A suprema genialidade de Mozart incomoda a todos que a estudam. Porque, ao contrário de Haydn ou Beethoven, ele não foi um inovador. Sua arte é a do seu tempo. Não anuncia o futuro, não cria novas formas, não ousa mundos criados. Mozart aperfeiçoa, aumenta, faz melhor e maior, mas não invanta novidades. Segundo fato: ele não foi nem revolucionário e muito menos sofrido. Não há nele nada de filosófico e as tintas existenciais que dizem haver em Don Giovanni é questão de quem o escuta, não de quem o compôs. Mozart é então um gênio sem raiva, sem desejo de transcender, sem ousadia inédita.
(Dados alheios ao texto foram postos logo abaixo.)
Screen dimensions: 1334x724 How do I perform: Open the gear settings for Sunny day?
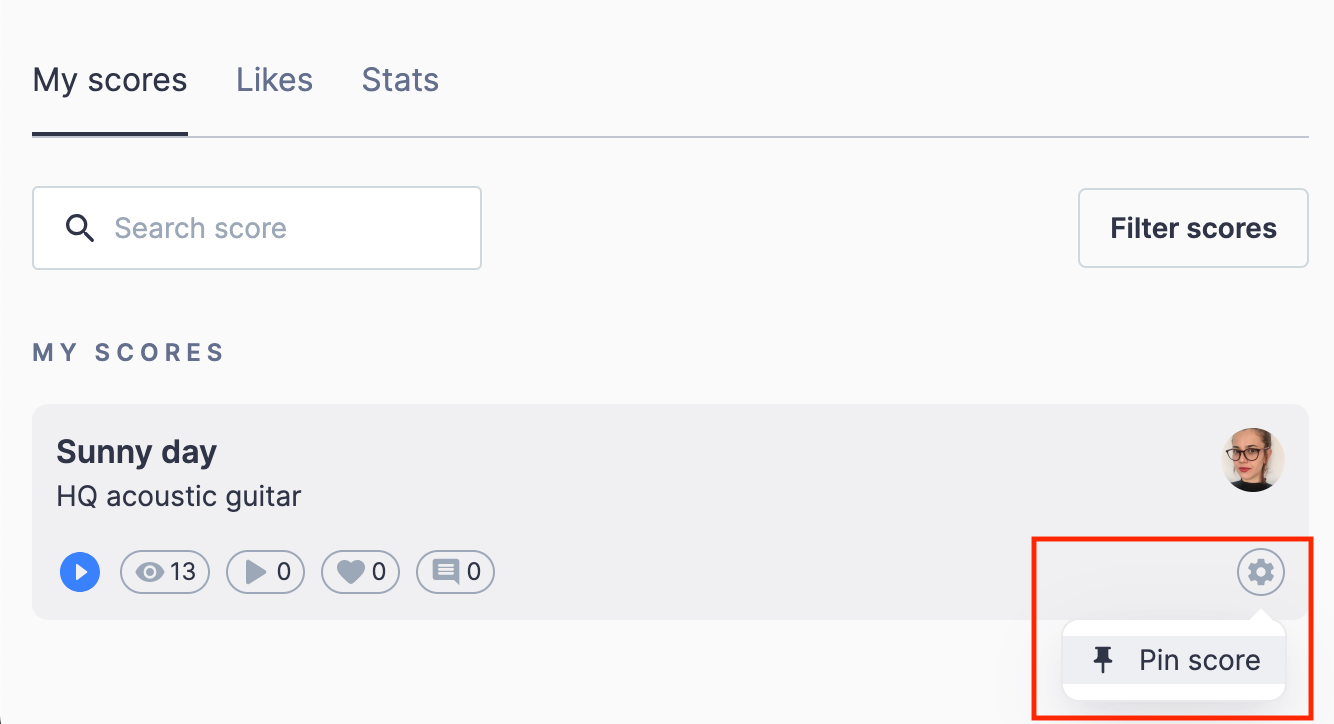point(1261,573)
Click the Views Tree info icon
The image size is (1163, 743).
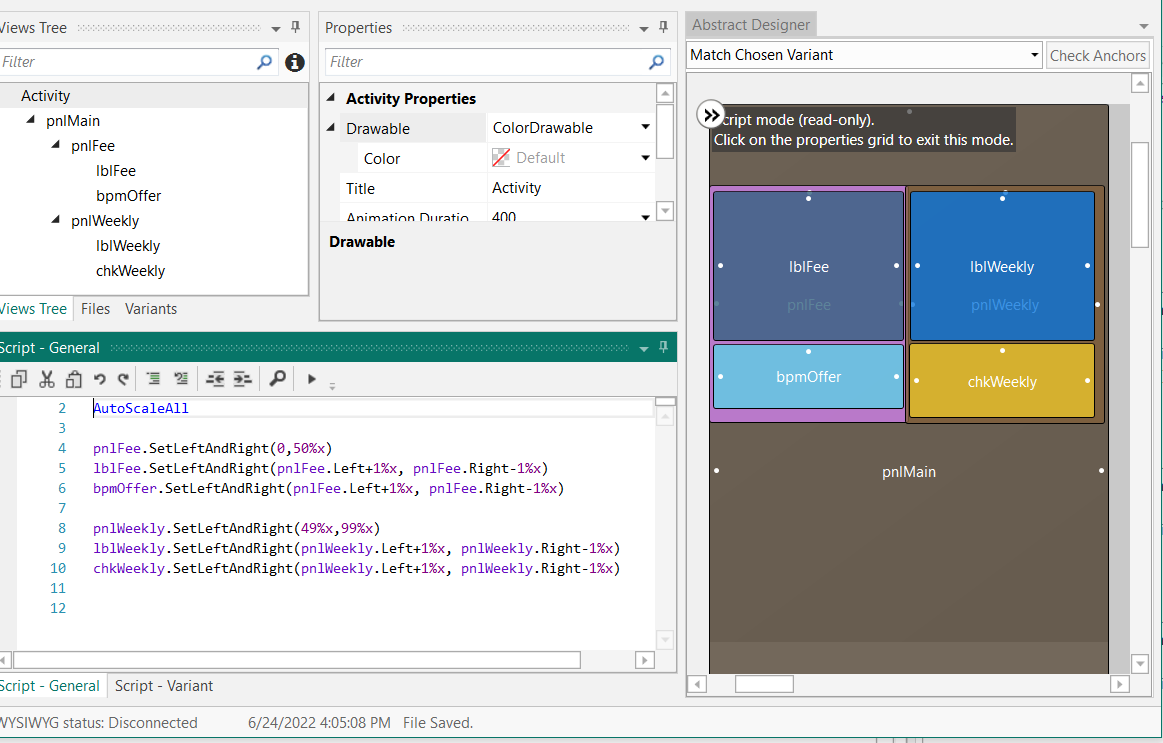pos(294,62)

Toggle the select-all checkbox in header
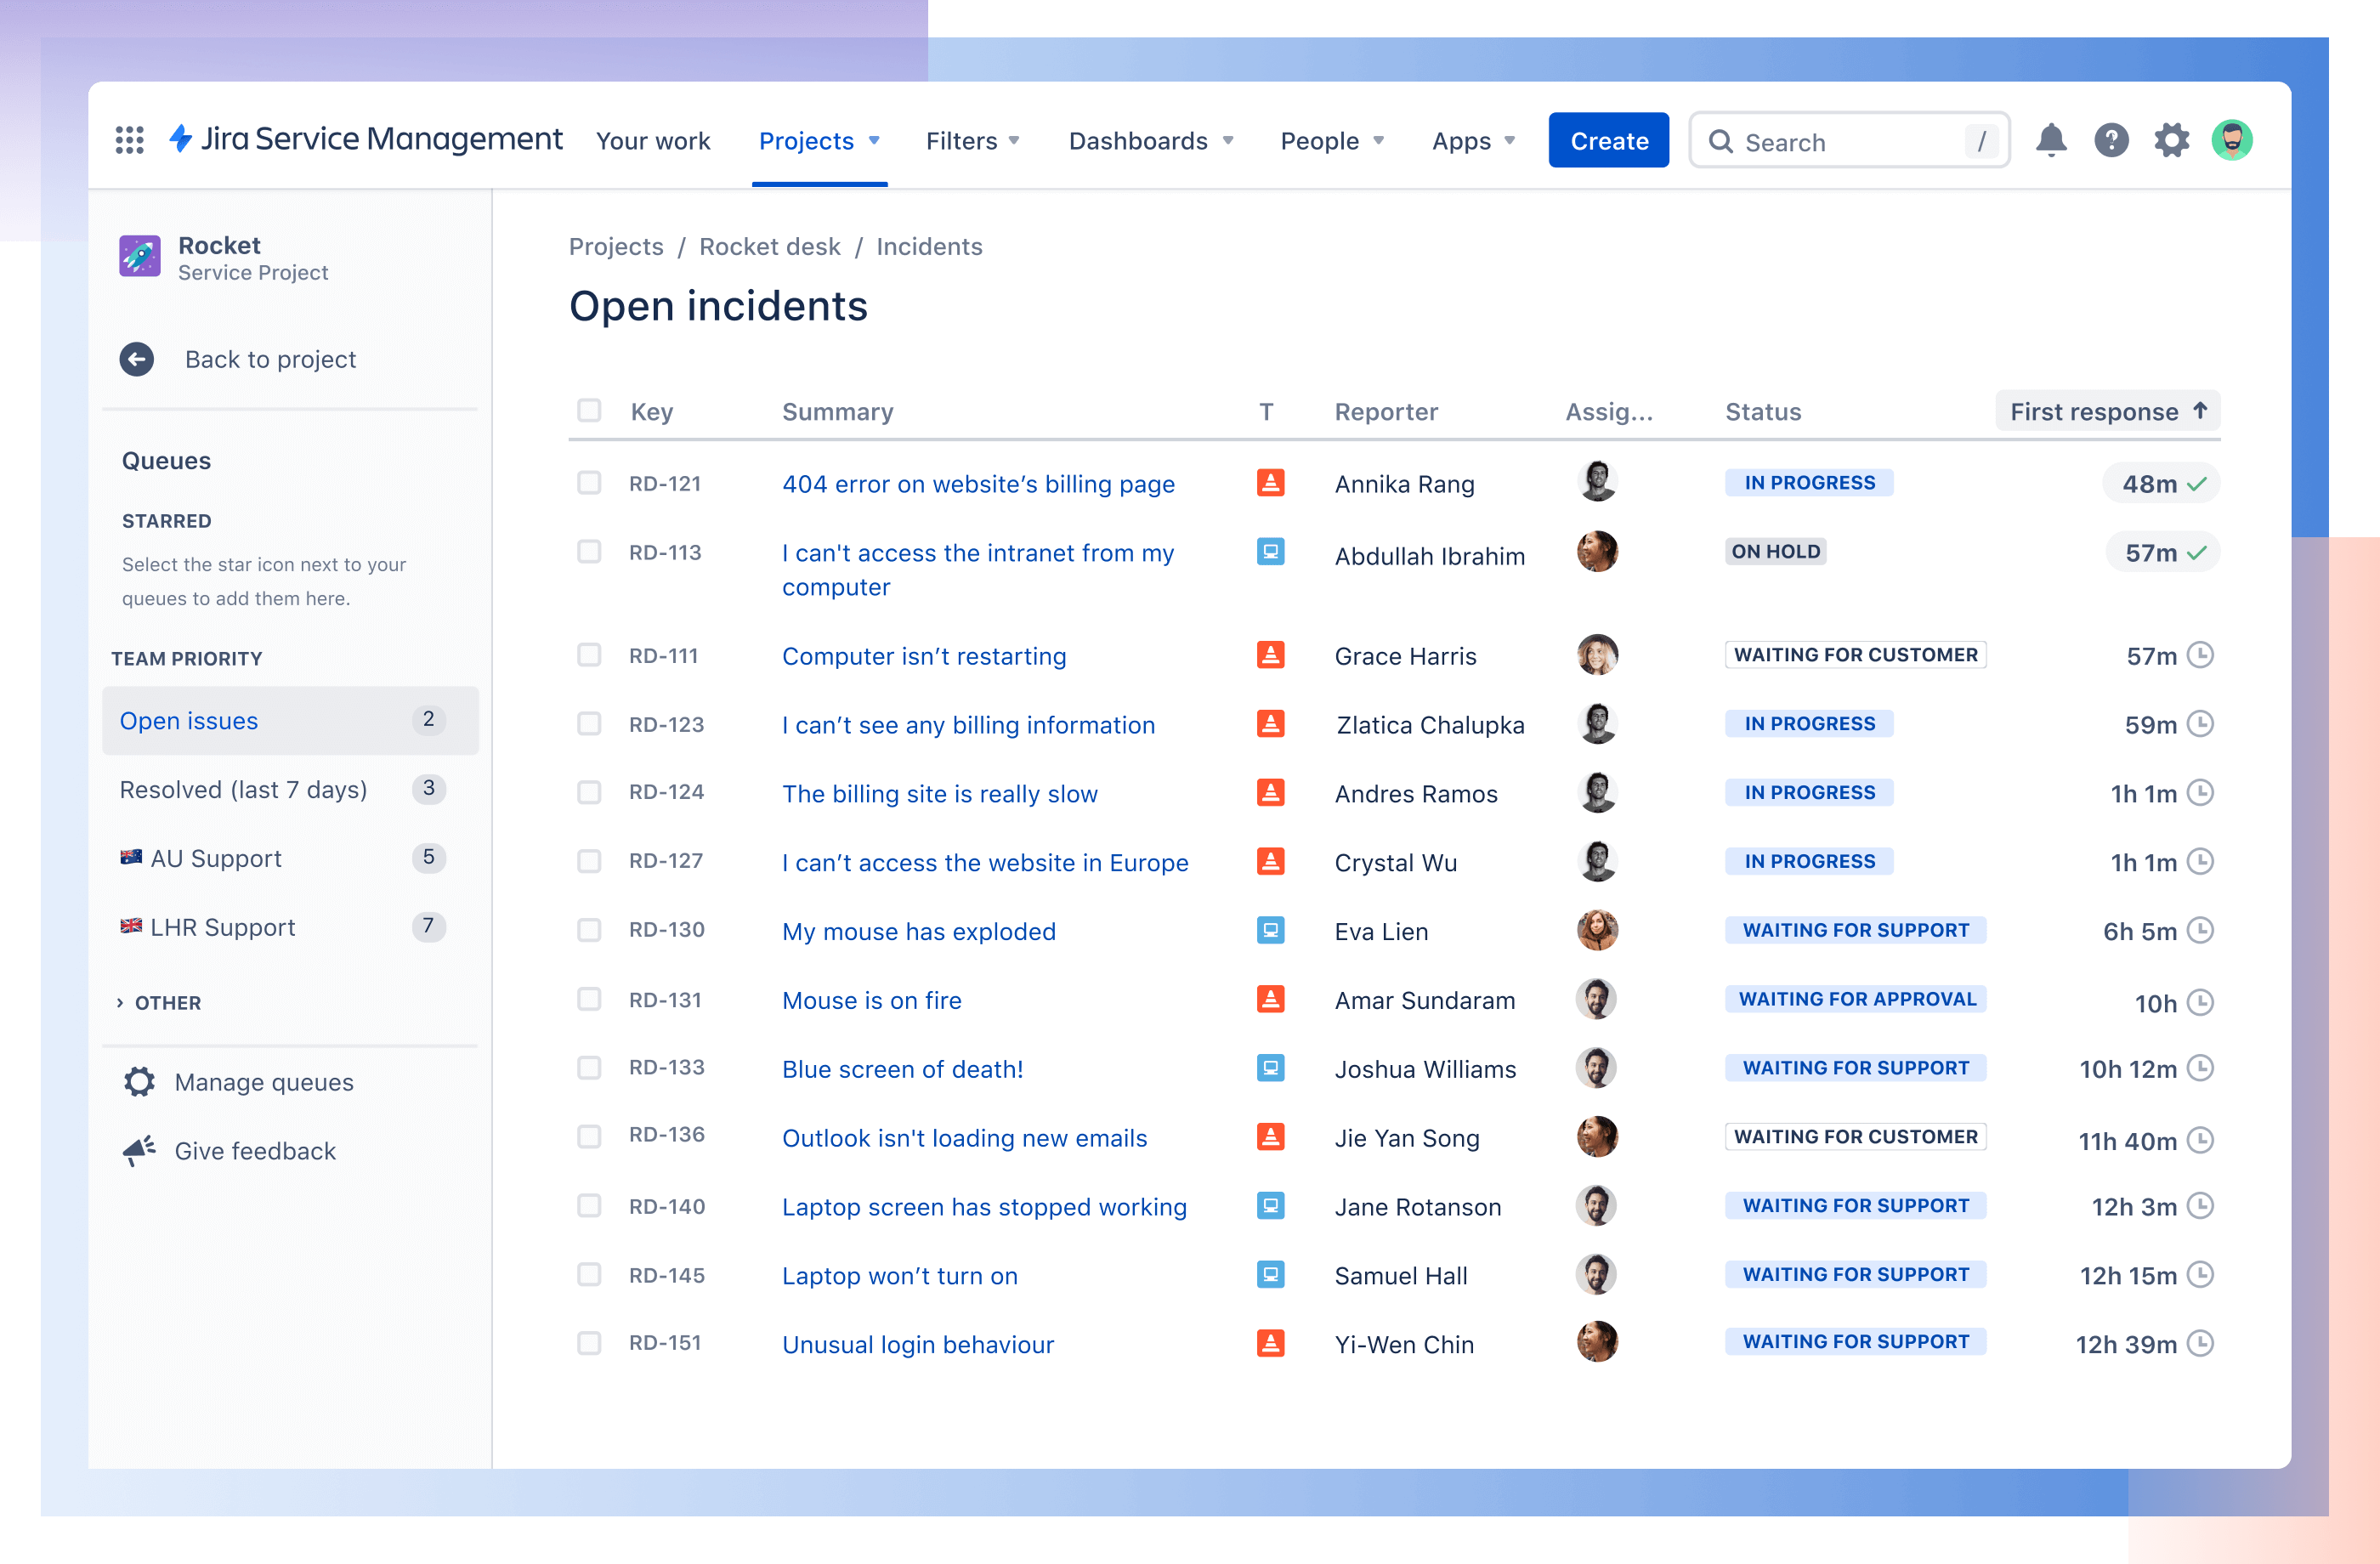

E mesmo assim trata-se de um gênio absoluto, talvez o maior. ------- Esta ópera, vibrante, viva, um de seus sucessos em vida, é de uma alegria de viver contagiante. Tudo aqui é luz, é amor, é sorriso, e mesmo nos seus momentos de drama sentimos como se Mozart piscasse um olho para nós. Ele diz o tempo todo: Veja! Isto não é lindo? --------------- Meio termo entre o mundo alemão de Beethoven e o mundo solar e italiano de Rossini, a Austria do católico Mozart era então, por volta de 1780, uma terra de misturas. Língua alemã, religião de Roma, vizinhança turca, territórios eslavos, tudo nela era sedução de contrastes. Mozart, viajando entre Viena e Praga, lutava para se afirmar nesse universo. Ele se sabia artista, mas queria luxo, queria vencer, queria poder. Le Nozze di Figaro é tudo isso. Mundo colorido que nos faz viajar longe. Acima de tudo obra de suprema beleza. --------------- Georg Solti é o homem certo para reger. Filarmonica de Londres em 1981. Kiri Te Kanawa começava seu reinado, uma voz de sonho. Feminina ao extremo, voadora, flexível, viva. Há ainda Lucia Popp, Frederica Von Stade, Samuel Ramey...quem conhece ópera ama todos eles. ----------------- É um tipo de arte morta? Bela questão. Se eu a amo e se eu a escuto morta não está. Arte morta é aquela que deixa de ser apreciada por deixar de fazer sentido. Digamos então que é uma fórmula mágica que se perdeu no vento. É isso.

JANACEK E STRAVINSKY, MÚSICA RELIGIOSA

Bach é considerado, com justiça, o maior mestre da música cristã. Mas, fato observável, sua música é profundamente luterana e portanto, racional. Quando ouço Bach posso sentir a presença de Deus, e isso é maravilhoso, mas não sinto o mistério inescrutável de sua existência. Talvez isso fique mais claro ao falar desses dois compositores, ambos compuseram música religiosa no século XX, ambos tocaram o abstrato. -------------- Janacek é o maior compositor da antiga Tchekoslováquia, e isso não é pouco, o país produziu vários mestres. Sua Missa Glagolítica é assombrosa. Usando coro e orquestra, Janacek penetra onde vive a imagem, ou melhor, a ideia de Deus. Não estou especulando se Ele existe ou não, o que afirmo é que Sua centralidade em nossa mente é indiscutível. Nega-Lo é também O aceitar. Não se nega aquilo que nunca existiu, e a ideia é a pedra que edifica nossa civilização. Tudo isso está na música de Janacek. Ele faz a melodia, a harmonia da Pedra, da base primordial. É primitiva, ancestral, e incrivelmente moderna. Se voce tem problemas em acessar sua mente porfunda, isto poderá lhe causar medo, mas caso contrário, o mistério que há aqui é muito sedutor. É a obra de uma alma vasta, cheia de raízes eslavas. ------------------- Stravinsky, o mais famoso compositor moderno, causou espanto quando resolveu na parte final de sua carreira fazer música religiosa. A Sinfonia dos Salmos se inspira em Bach e o reexecuta como modernidade. Percebemos o esqueleto de Bach, mas é Stravinsky 100% aqui. E é soberbo! Vemos a religião, cristã, das catacumbas. É o osso da fé. O russo retira toda a história e toda a pompa e o que fica é o rito nativo, o começo da saga. É a religião corpo, sangue, espírito, é a música mistério. -------------- Que fique bem claro: ambas as obras causam prazer. Vamos esquecer essa tolice jeca de que música erudita é uma obrigação, ou um sacrifício. É prazer, prazer todo o tempo, ou é nada. Se voce não sente prazer, esqueça. Ouvir estas duas obras é usufruir de encanto. ---------------- Janacek é regido por Rafael Kubelik, um maestro perfeito, um rei da concantração. Stravinsky é corretamente regido pelo super star Karajan. ------------- Sensacional.